Le soigner ? Comme s'il y avait encore quelque chose à faire. 
Le renvoyer chez lui ? Elle n'en a pas le cœur. 
Répondre à ses sourires et à ses messages ? Ce n'est sans doute pas judicieux, mais c'est l'option qu'elle finit par choisir. Parce qu'il n'y a jamais eu d'acte final entre Dom et elle, pas la moindre explication sur ce qu'ils ont vécu ensemble. 

Midi est donc le récit de la réminiscence de Claire, confrontée de plein fouet à cinq semaines qu'elle aurait préféré enfouir au fin fond de sa mémoire. Midi, c'est bien entendu une lumière, celle du zénith, d'un été brûlant dans une région desséchée. Midi, c'est une énergie flamboyante, celle d'une journée qui commence à peine, d'une petite horde d'enfants surexcités et incontrôlables, celle d'un malaise indicible qui vient petit à petit ronger les trois animateurs sans qu'aucun n'ait la force de mettre les mots dessus ou d'agir. 
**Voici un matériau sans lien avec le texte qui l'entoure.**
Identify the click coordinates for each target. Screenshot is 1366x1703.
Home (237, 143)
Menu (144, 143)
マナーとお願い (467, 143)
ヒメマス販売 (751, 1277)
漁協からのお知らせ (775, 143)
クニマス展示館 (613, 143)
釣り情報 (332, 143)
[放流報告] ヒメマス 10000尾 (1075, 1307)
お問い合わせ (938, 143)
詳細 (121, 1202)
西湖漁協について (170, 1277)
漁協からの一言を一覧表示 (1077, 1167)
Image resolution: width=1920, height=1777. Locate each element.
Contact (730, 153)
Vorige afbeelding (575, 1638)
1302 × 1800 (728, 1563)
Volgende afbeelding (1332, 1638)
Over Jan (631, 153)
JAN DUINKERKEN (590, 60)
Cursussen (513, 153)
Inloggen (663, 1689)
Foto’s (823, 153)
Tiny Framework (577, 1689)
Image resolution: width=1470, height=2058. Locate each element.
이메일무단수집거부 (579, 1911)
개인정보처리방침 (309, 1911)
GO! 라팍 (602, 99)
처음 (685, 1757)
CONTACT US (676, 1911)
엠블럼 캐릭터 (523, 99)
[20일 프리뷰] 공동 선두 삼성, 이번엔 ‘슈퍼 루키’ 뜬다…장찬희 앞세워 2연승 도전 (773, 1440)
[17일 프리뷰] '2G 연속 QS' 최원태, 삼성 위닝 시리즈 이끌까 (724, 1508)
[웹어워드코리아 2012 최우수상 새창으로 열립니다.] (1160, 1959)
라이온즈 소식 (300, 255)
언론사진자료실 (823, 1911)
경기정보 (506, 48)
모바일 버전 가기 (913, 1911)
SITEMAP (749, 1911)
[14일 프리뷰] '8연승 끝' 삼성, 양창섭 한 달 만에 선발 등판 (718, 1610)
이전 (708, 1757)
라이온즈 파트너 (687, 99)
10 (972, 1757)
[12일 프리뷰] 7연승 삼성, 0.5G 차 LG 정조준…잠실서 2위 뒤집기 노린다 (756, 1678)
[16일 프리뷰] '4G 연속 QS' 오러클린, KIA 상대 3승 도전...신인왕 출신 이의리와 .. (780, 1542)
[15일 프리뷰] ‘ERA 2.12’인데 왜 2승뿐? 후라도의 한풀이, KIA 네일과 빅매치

Cloé Korman écrit de longues phrases pleines de virgules et d'allers-retours, à l'image des pensées torturées d'une narratrice qui s'est enfermée dans un carcan de normalité, circulez, tout va bien, rien à voir. Elle se glisse à merveille dans la peau de cette jeune femme pleine de défauts, une anti-héroïne presque, que le lecteur voudrait urger à agir et contemple, impuissant, mener tout le groupe vers sa perte par son aveuglement et sa passion égoïste pour Dominique. 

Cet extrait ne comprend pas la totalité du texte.